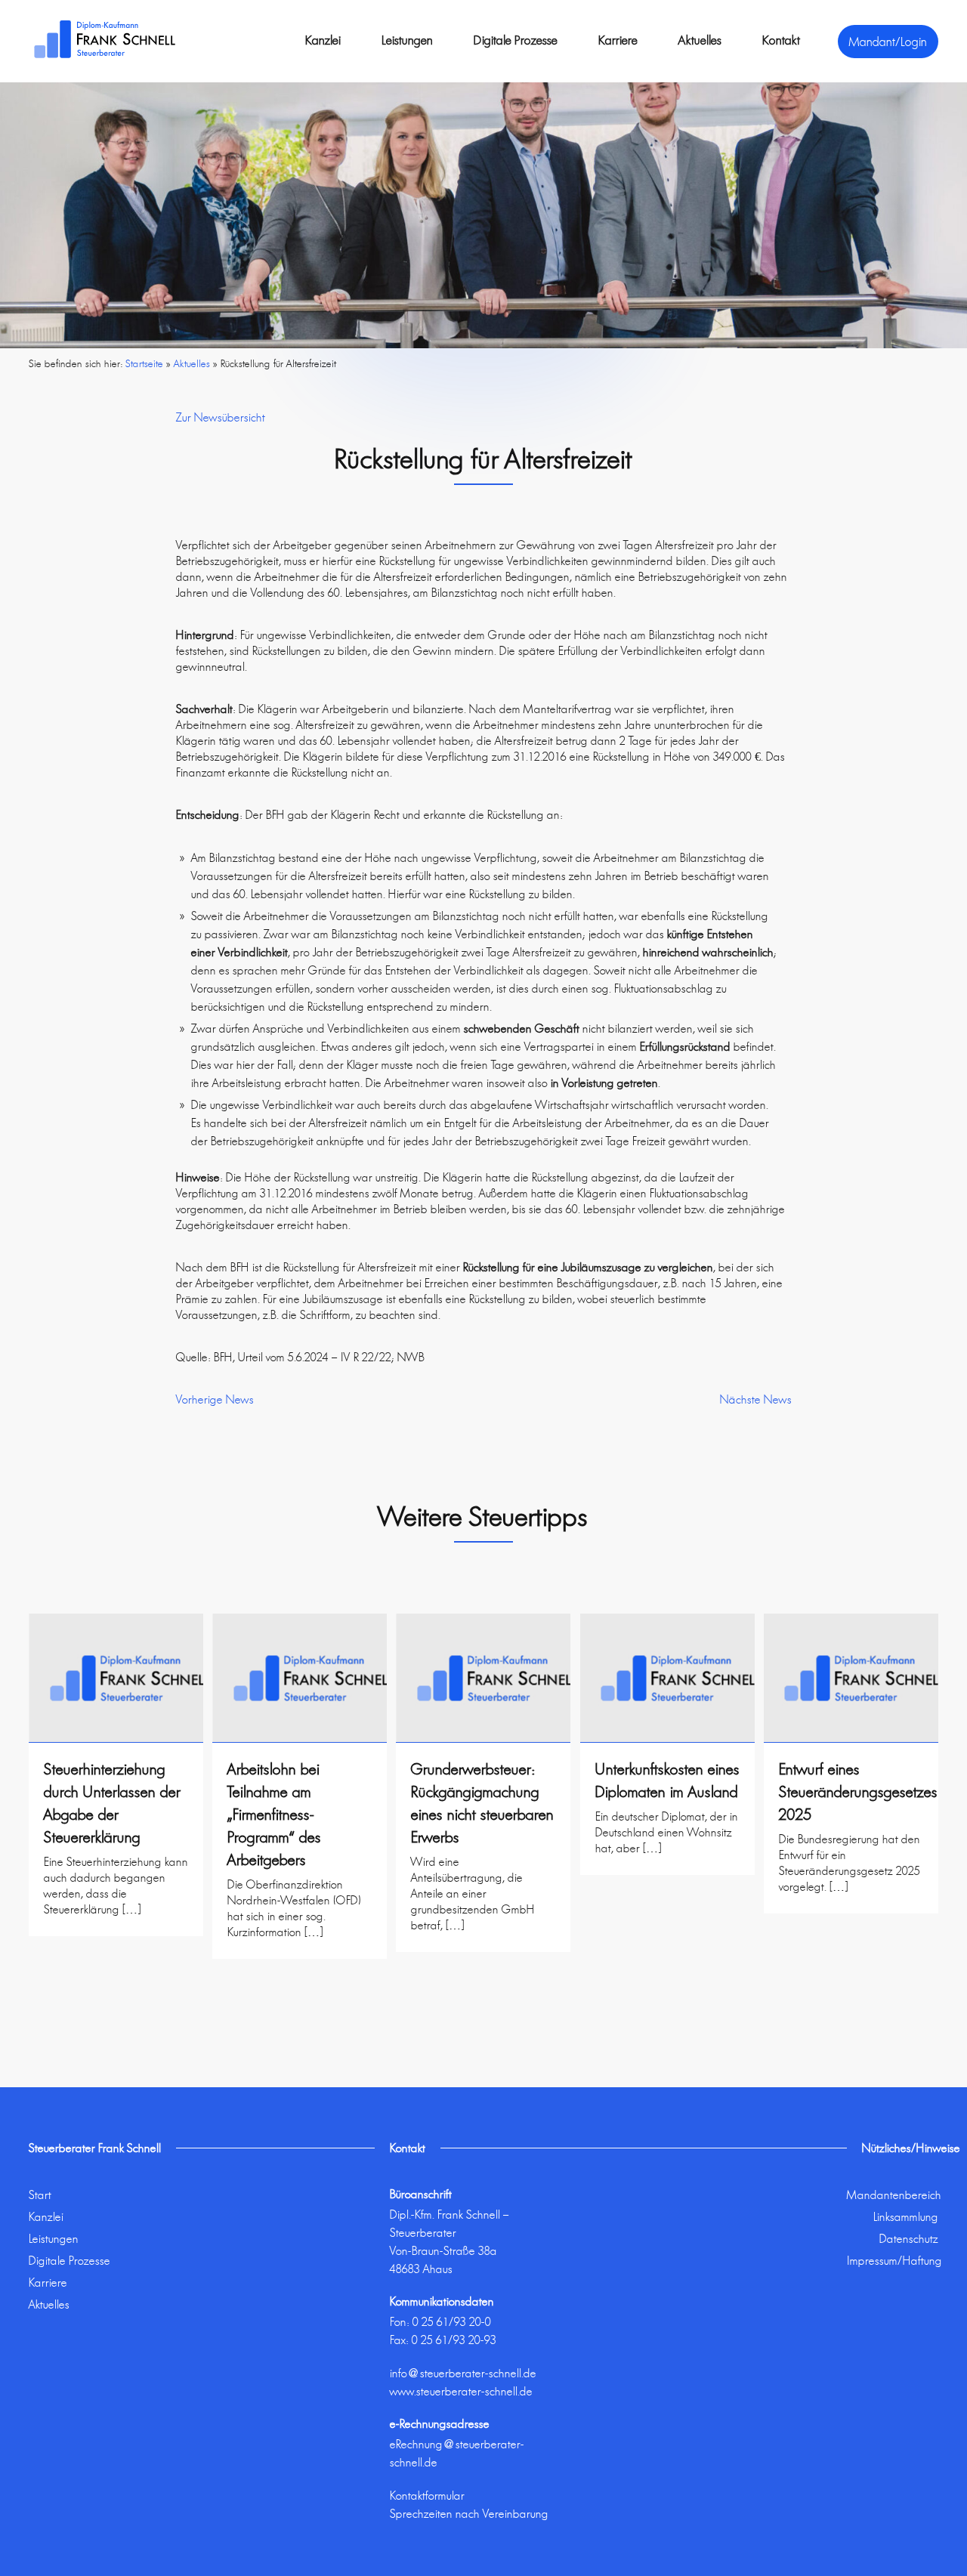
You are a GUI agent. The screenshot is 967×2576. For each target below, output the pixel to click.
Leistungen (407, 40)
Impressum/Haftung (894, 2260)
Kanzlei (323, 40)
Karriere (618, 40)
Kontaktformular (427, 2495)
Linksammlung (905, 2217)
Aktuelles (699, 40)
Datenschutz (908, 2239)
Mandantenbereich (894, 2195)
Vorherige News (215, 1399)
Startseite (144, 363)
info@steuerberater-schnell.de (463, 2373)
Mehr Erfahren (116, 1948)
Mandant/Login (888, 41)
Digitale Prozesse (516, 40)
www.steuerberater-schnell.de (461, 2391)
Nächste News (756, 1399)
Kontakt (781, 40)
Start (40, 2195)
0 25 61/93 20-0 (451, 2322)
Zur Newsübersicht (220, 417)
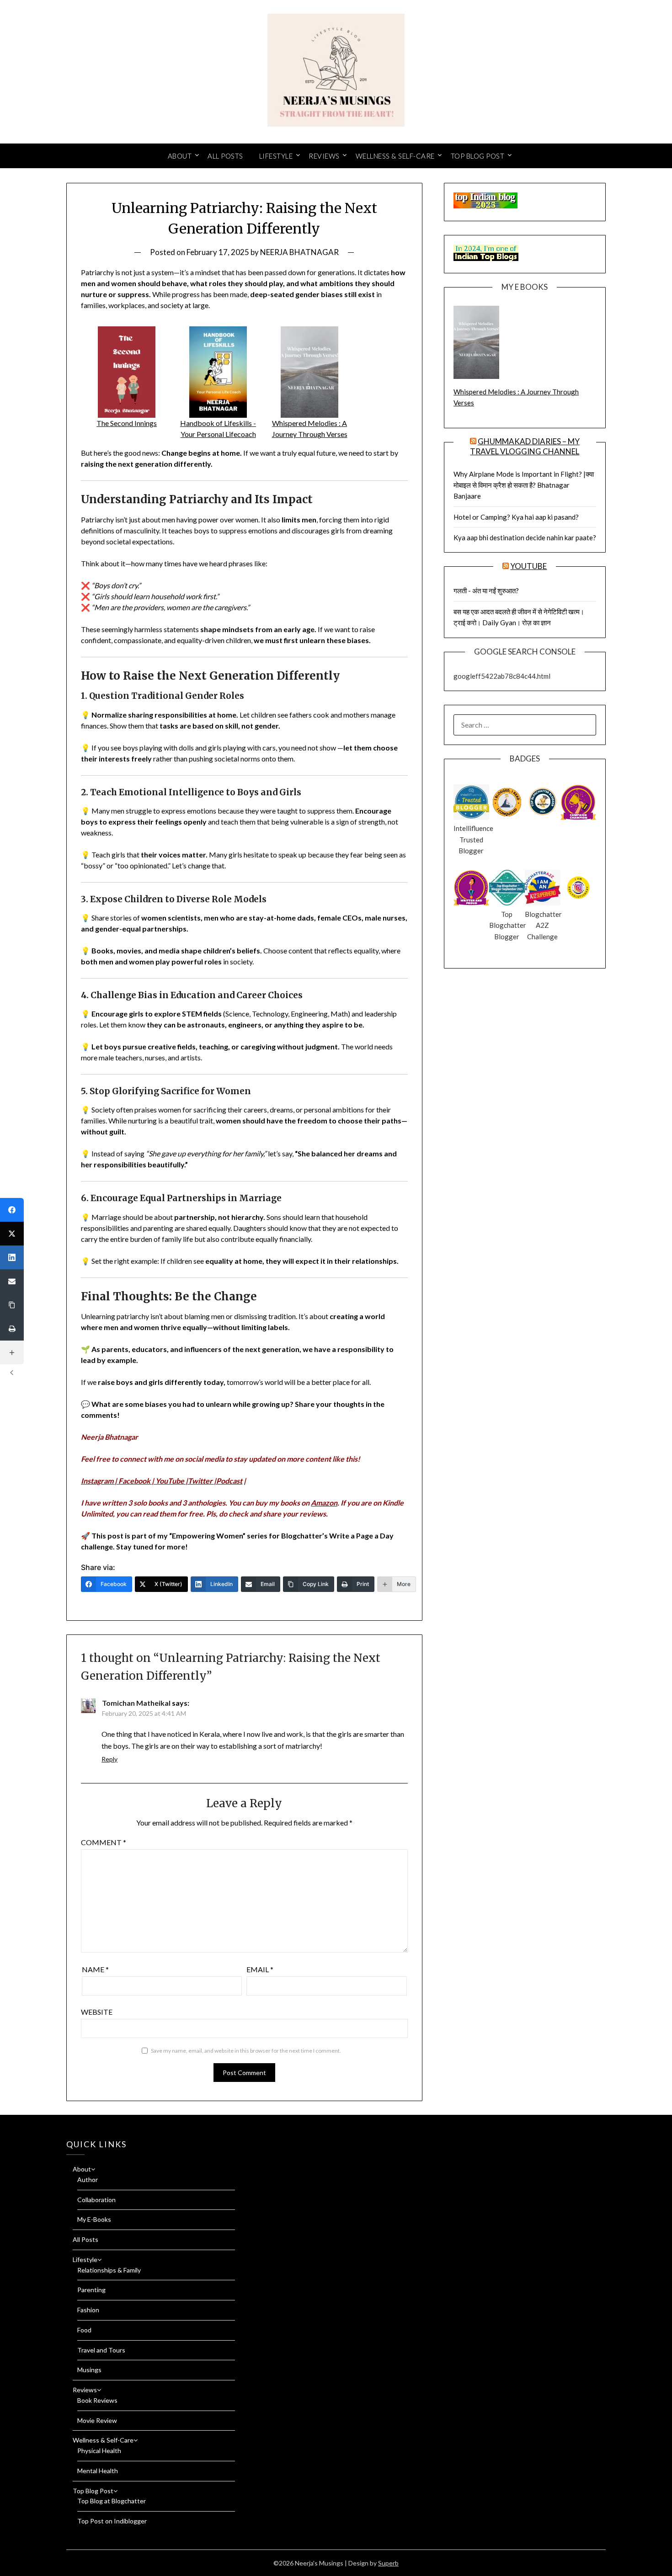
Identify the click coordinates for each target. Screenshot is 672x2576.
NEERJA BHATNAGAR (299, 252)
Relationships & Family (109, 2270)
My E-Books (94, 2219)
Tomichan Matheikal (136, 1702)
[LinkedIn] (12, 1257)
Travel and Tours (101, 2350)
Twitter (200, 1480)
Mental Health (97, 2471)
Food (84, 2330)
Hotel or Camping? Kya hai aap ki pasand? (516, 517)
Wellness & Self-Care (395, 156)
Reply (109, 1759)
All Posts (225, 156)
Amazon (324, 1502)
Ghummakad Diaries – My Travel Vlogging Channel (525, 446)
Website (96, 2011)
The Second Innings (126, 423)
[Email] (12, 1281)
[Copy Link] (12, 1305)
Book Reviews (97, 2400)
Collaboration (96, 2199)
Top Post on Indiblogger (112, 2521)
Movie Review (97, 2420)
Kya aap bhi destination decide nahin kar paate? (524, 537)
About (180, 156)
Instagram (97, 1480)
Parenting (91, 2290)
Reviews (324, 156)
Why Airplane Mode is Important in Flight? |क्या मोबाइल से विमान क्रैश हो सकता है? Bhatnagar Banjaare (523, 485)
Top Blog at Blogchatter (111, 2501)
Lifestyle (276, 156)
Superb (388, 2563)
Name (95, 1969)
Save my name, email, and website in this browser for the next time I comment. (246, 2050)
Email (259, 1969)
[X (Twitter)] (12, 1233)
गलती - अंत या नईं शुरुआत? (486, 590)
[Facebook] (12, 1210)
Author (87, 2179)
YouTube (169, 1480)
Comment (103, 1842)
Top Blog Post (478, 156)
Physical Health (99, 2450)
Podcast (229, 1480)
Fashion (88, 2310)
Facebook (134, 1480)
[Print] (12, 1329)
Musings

### Problem details:
Report each line in the data that holds the word "click".

### Worked solution:
You are a GUI agent. The screenshot is 967×2576. For each target below, output the pixel to click.
Identify the click coordinates for each target. Screenshot is 672x2576.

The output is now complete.